Similarity learning is a machine learning paradigm in which models are trained to produce representations of data such that distances or scores between those representations reflect meaningful, task-relevant similarity. Rather than predicting a fixed label or reconstructing input data, the goal is to learn a function — often an embedding — that maps inputs into a space where similar items cluster together and dissimilar items are pushed apart. This approach sits at the intersection of supervised and unsupervised learning, drawing on labeled pairs or triplets of examples to guide the learning process without requiring exhaustive class-level annotations.
The mechanics of similarity learning typically rely on specialized loss functions and network architectures. Siamese networks, which process two inputs through shared weights and compare their outputs, are a canonical architecture for pairwise similarity tasks. Triplet networks extend this idea by simultaneously considering an anchor, a positive example, and a negative example, optimizing a margin-based loss that enforces relative ordering in embedding space.
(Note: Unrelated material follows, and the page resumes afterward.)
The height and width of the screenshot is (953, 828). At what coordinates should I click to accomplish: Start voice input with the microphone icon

Contrastive loss and triplet loss are among the most widely used objectives, though more recent approaches like NT-Xent (used in contrastive self-supervised learning) have broadened the toolkit considerably. The learned embedding spaces enable efficient nearest-neighbor search, making similarity learning highly practical at scale.
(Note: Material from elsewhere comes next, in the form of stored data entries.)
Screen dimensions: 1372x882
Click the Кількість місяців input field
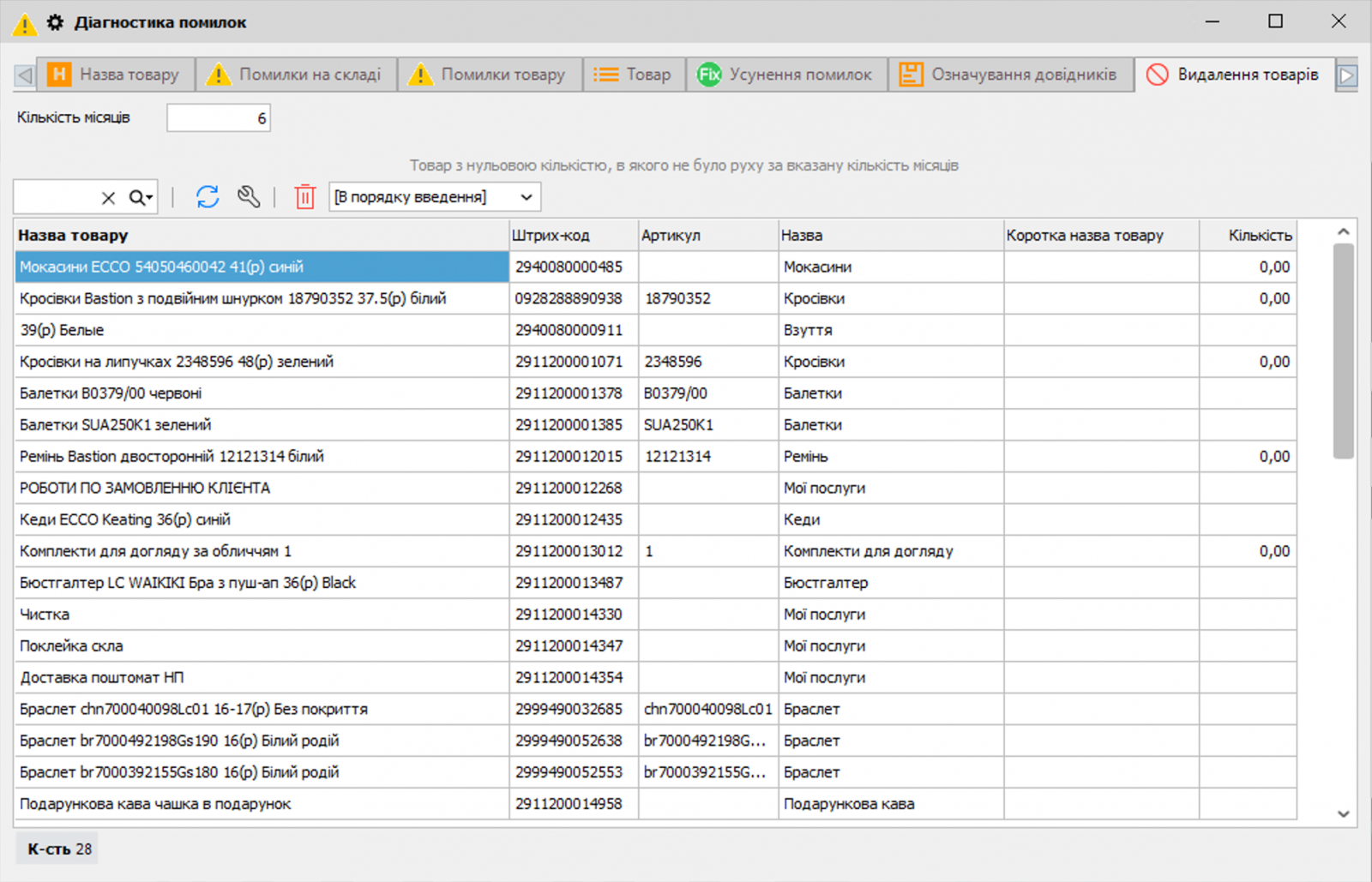pyautogui.click(x=218, y=118)
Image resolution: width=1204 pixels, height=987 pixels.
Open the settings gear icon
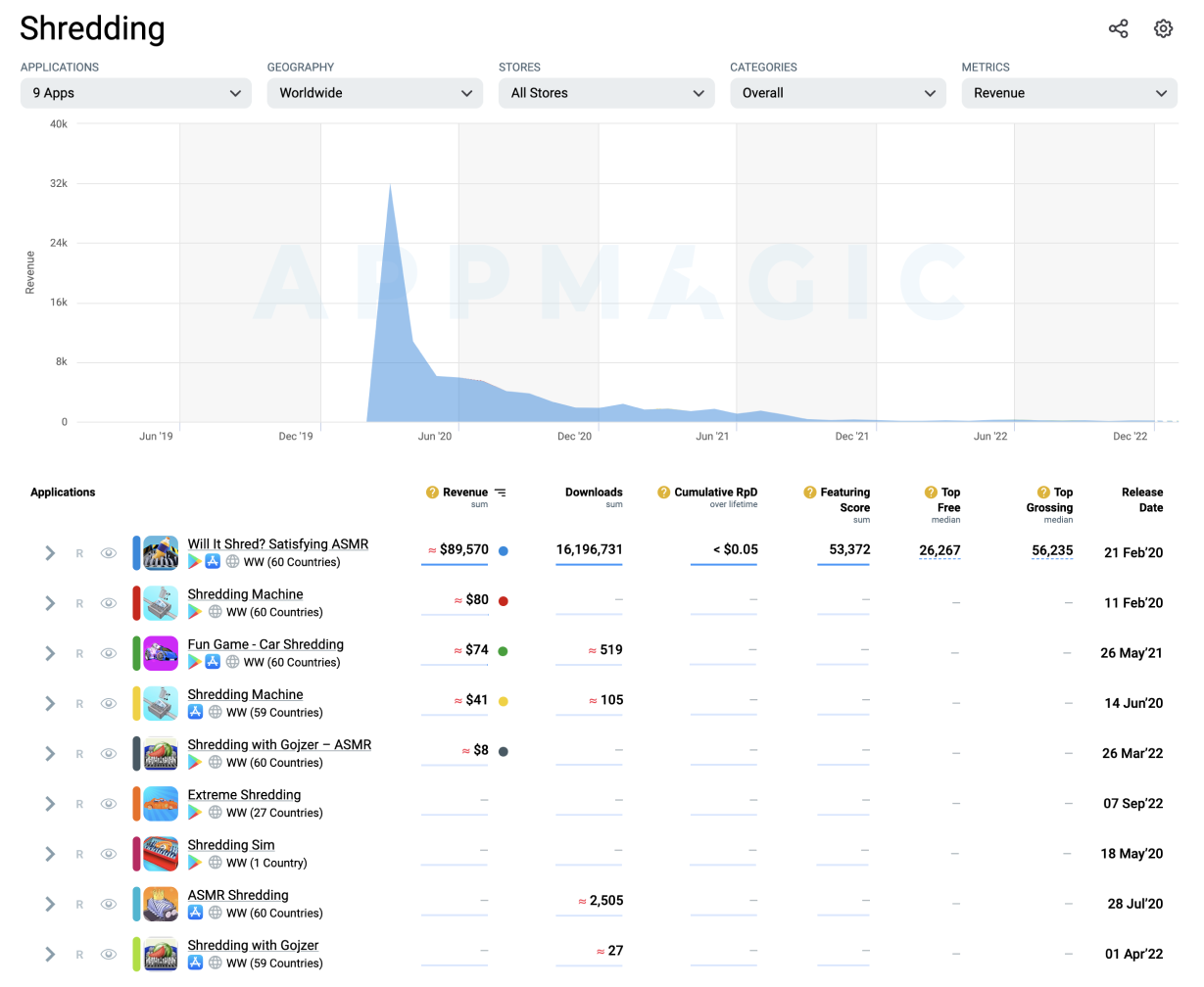[x=1163, y=28]
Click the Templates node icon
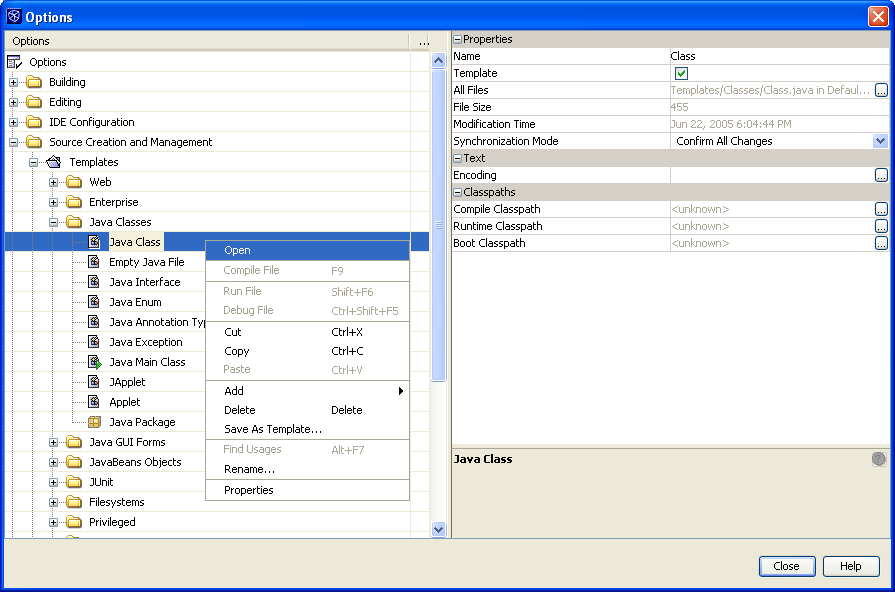Viewport: 895px width, 592px height. 54,162
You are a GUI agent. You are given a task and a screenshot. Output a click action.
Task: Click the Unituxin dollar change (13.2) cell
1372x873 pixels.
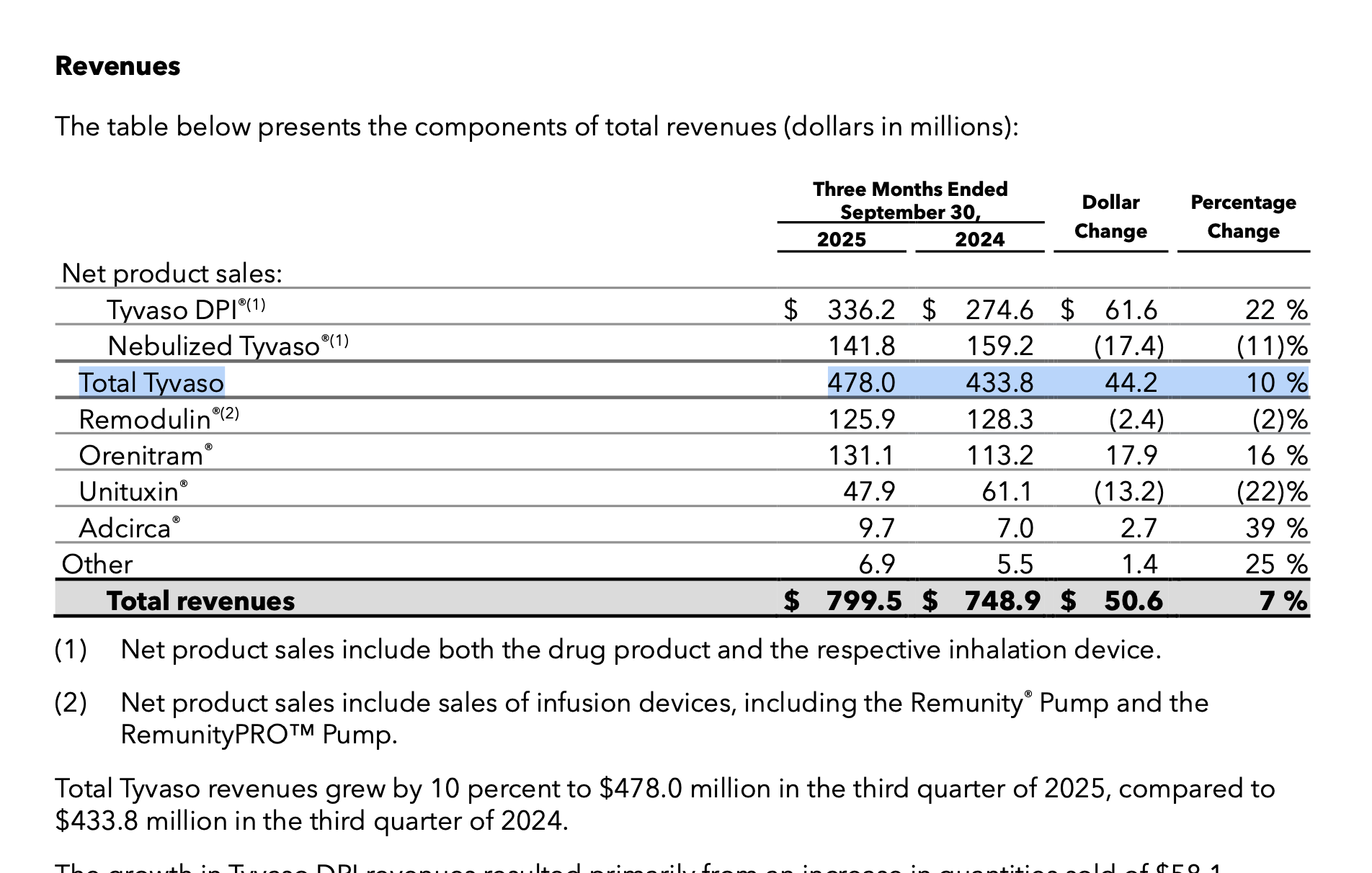1128,491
The applications of similarity learning are broad and consequential. In computer vision, it underpins face verification systems, image retrieval, and few-shot recognition, where a model must identify novel categories from only a handful of examples. In natural language processing, sentence embedding models trained with similarity objectives power semantic search and duplicate detection. Recommendation systems use learned item and user embeddings to surface relevant content. The technique is especially valuable in open-world settings where the set of classes is not fixed at training time, since a well-trained embedding generalizes to new categories without retraining.
Similarity learning gained significant momentum in the deep learning era, particularly after the widespread adoption of convolutional neural networks enabled rich visual representations. Its influence has only grown with the rise of contrastive self-supervised methods like SimCLR and MoCo, which demonstrated that powerful general-purpose embeddings could be learned without any labels at all — establishing similarity-based objectives as a cornerstone of modern representation learning.